Please copy the lines of the items from the one holding "coordinates (66, 326)." through the one holding "coordinates (310, 264).", inclusive, reproducing each line without any change.

═══ Records for the task ═══

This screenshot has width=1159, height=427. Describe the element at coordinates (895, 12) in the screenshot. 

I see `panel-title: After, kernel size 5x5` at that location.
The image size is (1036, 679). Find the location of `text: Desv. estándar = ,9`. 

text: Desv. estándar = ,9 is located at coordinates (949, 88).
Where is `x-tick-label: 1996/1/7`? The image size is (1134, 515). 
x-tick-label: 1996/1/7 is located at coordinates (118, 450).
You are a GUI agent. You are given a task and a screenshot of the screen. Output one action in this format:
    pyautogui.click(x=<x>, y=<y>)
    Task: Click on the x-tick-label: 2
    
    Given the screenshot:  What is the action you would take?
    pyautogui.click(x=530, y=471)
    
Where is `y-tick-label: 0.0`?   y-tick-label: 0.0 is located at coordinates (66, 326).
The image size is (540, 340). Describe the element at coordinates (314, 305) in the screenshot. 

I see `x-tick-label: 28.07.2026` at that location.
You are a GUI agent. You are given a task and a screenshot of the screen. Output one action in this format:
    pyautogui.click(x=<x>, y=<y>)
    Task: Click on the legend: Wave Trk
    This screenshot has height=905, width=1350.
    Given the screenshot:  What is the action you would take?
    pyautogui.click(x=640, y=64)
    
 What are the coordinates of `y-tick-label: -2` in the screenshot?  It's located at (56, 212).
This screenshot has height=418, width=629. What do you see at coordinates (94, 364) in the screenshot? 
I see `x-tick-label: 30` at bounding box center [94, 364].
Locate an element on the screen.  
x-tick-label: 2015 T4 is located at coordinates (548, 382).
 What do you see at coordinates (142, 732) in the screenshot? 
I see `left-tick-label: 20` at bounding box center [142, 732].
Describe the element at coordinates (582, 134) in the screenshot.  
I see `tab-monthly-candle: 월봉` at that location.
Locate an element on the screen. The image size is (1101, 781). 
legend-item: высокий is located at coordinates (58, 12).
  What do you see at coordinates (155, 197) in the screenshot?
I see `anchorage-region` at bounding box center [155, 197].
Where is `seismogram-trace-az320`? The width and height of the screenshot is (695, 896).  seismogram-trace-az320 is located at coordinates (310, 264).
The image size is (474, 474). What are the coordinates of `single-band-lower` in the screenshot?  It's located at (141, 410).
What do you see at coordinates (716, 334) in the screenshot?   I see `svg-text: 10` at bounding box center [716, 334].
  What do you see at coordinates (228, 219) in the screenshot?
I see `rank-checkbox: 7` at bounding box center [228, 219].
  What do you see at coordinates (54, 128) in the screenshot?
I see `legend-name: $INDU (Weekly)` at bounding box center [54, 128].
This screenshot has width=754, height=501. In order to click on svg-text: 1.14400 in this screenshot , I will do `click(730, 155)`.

═══

> _Output for this exercise_:
Where is `y-tick-label: 0.0`?   y-tick-label: 0.0 is located at coordinates (66, 326).
The image size is (540, 340). Describe the element at coordinates (314, 305) in the screenshot. 

I see `x-tick-label: 28.07.2026` at that location.
You are a GUI agent. You are given a task and a screenshot of the screen. Output one action in this format:
    pyautogui.click(x=<x>, y=<y>)
    Task: Click on the legend: Wave Trk
    This screenshot has height=905, width=1350.
    Given the screenshot:  What is the action you would take?
    pyautogui.click(x=640, y=64)
    
 What are the coordinates of `y-tick-label: -2` in the screenshot?  It's located at (56, 212).
This screenshot has height=418, width=629. What do you see at coordinates (94, 364) in the screenshot? 
I see `x-tick-label: 30` at bounding box center [94, 364].
Locate an element on the screen.  
x-tick-label: 2015 T4 is located at coordinates (548, 382).
 What do you see at coordinates (142, 732) in the screenshot? 
I see `left-tick-label: 20` at bounding box center [142, 732].
Describe the element at coordinates (582, 134) in the screenshot.  
I see `tab-monthly-candle: 월봉` at that location.
Locate an element on the screen. The image size is (1101, 781). 
legend-item: высокий is located at coordinates (58, 12).
  What do you see at coordinates (155, 197) in the screenshot?
I see `anchorage-region` at bounding box center [155, 197].
Where is `seismogram-trace-az320`? The width and height of the screenshot is (695, 896).  seismogram-trace-az320 is located at coordinates (310, 264).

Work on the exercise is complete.